Taking A Bite Out Of Lip Sync Errors
Eliminating The Error Contribution From Production Switchers With Internal
DVEs
Prepared By:
Chris Smith, Marketing Director
March 15, 2004
Introduction
The video and audio signals in our television system are being subjected
to more and more steps of digital processing. Each step has the potential
to add a different amount of delay to the video and audio, thereby introducing
a lip sync error. Incorrect lip sync is a major concern to newscasters,
advertisers, politicians and others who are trying to convey of trust,
accuracy and sincerity to their audience. Studies have demonstrated that
when lip sync errors are present, viewers perceive a message as less interesting,
more unpleasant, less influential and less successful than the same message
with proper lip sync (1).
Because light travels faster than sound, we are used to seeing events
before we hear them – lightning before thunder, a puff of smoke
before a cannon shot and so on. Therefore, to some extent, we can tolerate
“late” audio. Unfortunately, as shown in Figure 1
(below) , even in a simple television system,
the video is almost always delayed more than the audio, creating the unnatural
situation of “early” audio. Any one contributor to the lip
sync error may or may not be noticeable. But the cumulative error from
the original acquisition point to the viewer can easily become both noticeable
and objectionable.
From CCD cameras, to frame synchronizers, production switchers, digital
video effects, noise reducers, MPEG encoders and decoders, TVs with digital
processing and so on, the video is delayed more than the audio. Worse
yet, the amount of video delay frequently jumps by a frame or more as
the operating mode changes, or as frames of video are dropped or repeated.
So, using a fixed audio delay to “mop up” the errors is rarely
a satisfactory solution.
Standards committees in various countries have studied the lip sync problem
and have set guidelines for the maximum allowable errors. For the most
part, these studies have determined that lip sync errors become noticeable
if the audio is early by more than 25-35 milliseconds or late by more
than 80-90 milliseconds. In June of 2003, the Advanced Television Systems
Committee (ATSC) issued a finding (2) that stated
“…at the inputs to the DTV encoding device…the sound
program should never lead the video program by more than 15 milliseconds,
and should never lag the video program by more than 45 milliseconds.”
The finding continued “Pending [a finding on tolerances for system
design], designers should strive for zero differential offset throughout
the system.” In other words, it is important to eliminate or minimize
the errors at each stage where they occur, instead of allowing them to
accumulate.
Some Good News
Fortunately, the “worst case” condition in Figure
1 (below) is less likely to present itself than a few years ago.
Firstly, it is now quite common to install audio tracking delays (such
as the Pixel Instruments AD3000) alongside each
video frame synchronizer, thereby eliminating at least one common source
of variable lip sync errors. Secondly, newer master control switchers
have an internal DVE for squeezeback operation rather than an external
DVE. This allows the use of a constant insertion delay of 1 frame for
both the video and the audio paths in all modes of operation.
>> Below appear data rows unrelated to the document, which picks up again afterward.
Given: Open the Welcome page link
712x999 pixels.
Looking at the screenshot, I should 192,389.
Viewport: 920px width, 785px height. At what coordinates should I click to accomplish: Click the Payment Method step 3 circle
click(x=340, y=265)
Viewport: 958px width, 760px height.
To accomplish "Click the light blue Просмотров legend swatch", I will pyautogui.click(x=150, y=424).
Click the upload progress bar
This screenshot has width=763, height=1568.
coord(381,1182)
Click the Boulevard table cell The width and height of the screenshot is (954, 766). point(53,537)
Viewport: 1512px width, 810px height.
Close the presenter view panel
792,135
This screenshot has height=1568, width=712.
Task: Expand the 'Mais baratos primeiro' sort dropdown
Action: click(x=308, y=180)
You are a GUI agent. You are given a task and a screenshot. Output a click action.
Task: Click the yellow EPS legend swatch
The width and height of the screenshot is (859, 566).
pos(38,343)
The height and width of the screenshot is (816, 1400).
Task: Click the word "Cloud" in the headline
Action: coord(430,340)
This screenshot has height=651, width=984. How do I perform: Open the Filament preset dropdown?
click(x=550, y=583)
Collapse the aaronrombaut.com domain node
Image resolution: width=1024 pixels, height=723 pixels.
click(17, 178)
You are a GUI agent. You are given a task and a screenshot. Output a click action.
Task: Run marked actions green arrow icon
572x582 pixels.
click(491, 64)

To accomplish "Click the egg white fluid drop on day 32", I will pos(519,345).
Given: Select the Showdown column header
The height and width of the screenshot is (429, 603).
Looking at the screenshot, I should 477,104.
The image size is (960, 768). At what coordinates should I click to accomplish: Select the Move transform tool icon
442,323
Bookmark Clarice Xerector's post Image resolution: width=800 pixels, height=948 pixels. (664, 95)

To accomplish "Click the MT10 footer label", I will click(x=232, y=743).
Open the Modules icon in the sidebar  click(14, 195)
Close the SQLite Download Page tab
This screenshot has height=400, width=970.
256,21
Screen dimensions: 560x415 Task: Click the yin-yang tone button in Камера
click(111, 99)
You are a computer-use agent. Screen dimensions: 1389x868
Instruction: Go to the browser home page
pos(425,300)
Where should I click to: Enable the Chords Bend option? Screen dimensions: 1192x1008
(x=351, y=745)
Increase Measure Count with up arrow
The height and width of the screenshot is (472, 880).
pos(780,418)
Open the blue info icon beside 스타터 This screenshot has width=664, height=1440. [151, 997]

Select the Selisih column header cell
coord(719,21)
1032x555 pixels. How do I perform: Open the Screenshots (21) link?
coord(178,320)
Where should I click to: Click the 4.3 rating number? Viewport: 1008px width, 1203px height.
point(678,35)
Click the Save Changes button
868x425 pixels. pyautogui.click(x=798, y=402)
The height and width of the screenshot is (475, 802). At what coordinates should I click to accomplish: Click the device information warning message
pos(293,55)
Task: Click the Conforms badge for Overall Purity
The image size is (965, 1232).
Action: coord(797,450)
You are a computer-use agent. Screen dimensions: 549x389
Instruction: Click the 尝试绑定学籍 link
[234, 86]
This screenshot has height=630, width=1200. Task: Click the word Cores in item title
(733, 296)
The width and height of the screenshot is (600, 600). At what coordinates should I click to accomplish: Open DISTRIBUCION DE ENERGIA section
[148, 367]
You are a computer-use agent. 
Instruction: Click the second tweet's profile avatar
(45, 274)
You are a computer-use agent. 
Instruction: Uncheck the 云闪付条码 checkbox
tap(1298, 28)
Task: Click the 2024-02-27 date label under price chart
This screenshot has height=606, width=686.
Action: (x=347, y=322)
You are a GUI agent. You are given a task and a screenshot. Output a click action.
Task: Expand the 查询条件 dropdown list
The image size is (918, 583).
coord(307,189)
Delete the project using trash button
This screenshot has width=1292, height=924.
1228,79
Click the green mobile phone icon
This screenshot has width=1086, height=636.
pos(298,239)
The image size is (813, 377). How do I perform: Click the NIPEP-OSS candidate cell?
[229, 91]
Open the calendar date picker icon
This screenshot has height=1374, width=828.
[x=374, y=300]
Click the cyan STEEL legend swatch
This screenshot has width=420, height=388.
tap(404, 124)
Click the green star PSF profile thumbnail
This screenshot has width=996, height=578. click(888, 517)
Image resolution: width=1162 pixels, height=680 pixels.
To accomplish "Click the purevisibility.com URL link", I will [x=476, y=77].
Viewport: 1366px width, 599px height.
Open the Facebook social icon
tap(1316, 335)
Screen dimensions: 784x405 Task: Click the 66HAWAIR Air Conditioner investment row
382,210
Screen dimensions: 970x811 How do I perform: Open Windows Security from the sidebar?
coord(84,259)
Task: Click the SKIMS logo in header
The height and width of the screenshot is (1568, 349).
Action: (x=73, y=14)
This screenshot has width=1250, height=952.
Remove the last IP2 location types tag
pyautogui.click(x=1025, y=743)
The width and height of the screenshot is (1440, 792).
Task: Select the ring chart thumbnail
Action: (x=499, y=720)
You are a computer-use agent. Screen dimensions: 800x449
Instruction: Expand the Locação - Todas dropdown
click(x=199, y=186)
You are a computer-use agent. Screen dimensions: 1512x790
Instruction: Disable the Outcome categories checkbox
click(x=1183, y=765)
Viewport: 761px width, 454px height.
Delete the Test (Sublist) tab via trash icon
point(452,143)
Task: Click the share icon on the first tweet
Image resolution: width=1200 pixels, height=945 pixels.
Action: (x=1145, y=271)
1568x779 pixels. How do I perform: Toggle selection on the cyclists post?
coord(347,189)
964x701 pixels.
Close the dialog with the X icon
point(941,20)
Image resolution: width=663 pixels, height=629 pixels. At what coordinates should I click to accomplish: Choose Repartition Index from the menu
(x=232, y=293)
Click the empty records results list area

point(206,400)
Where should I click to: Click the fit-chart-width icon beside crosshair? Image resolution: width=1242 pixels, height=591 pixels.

The Production Switcher Lip Sync Problem
Since the 1970s, digital video effects processors (DVEs or transform engines)
have been used to produce “over the shoulder”, “double
box” and other multiple source composited effects. The video being
transformed is delayed (usually by one or more frames) relative to the
background video in the switcher. So, any time one or more DVE processors
are on-air, the associated video sources will be delayed, resulting in
a lip sync error. In the past, when the DVE processor was external to
the switcher, a tally signal from the switcher could be used trigger the
insertion of a compensating audio delay when the DVE in on-air. However,
today’s production switchers are usually equipped with internal
DVEs and a tally output is no longer available.
The Solution

Many of today’s production switchers incorporate programmable
timelines for the storage and recall of switcher configuration and effects.
Typically a number of GPI and Tally contact closures can be stored in
these timelines. The DG1200 has been developed
to interpret these GPI and tally outputs, generate the steering commands
to control up to five audio synchronizers and automatically eliminate
the lip sync errors. Based on the combination of effects being used
in the switcher, the video delay is usually predictable. Therefore,
the DG1200 can be preset to provide the appropriate
delay for each set of effects.
As shown in Figure 2 (above) the DG1200
has twelve input channels, each consisting of a GPI Start pulse, a GPI
Stop pulse and a Tally line. Each input channel also has a linked delay
time register with a user selectable value from 20 µsec (nominally
zero delay) up to 6.5 seconds, in increments of 100 µsec. Delay
times can be entered and displayed in milliseconds or in TV fields (NTSC
or PAL). Input channels can be configured to respond to Tally only,
GPIs only, or Tally gated by GPIs for maximum immunity to false delay
insertion.
Any input channel and its time value can be routed to any of the five
output timers and each timer can steer a separate AD3100
Audio Synchronizer. The output timers can have different time values
and can be turned on and off independently. Any timer can be controlled
by more than one input. Let’s say that one switcher effect needs
a 1 frame audio delay and another effect needs a 2 frame audio delay.
Input #1 (or any other input) can enable a 1 frame delay in Timer #3
(or any other timer) and the associated AD3100.
Any other input can be used to enable a 2 frame delay in the same timer.
Pre-Delayed Audio Application
The most comprehensive solution is to add AD3100
Audio Synchronizers ahead of the audio mixer as shown in Figure
3 (below). This configuration ensures that all sources contributing
to the program output have the correct lip sync.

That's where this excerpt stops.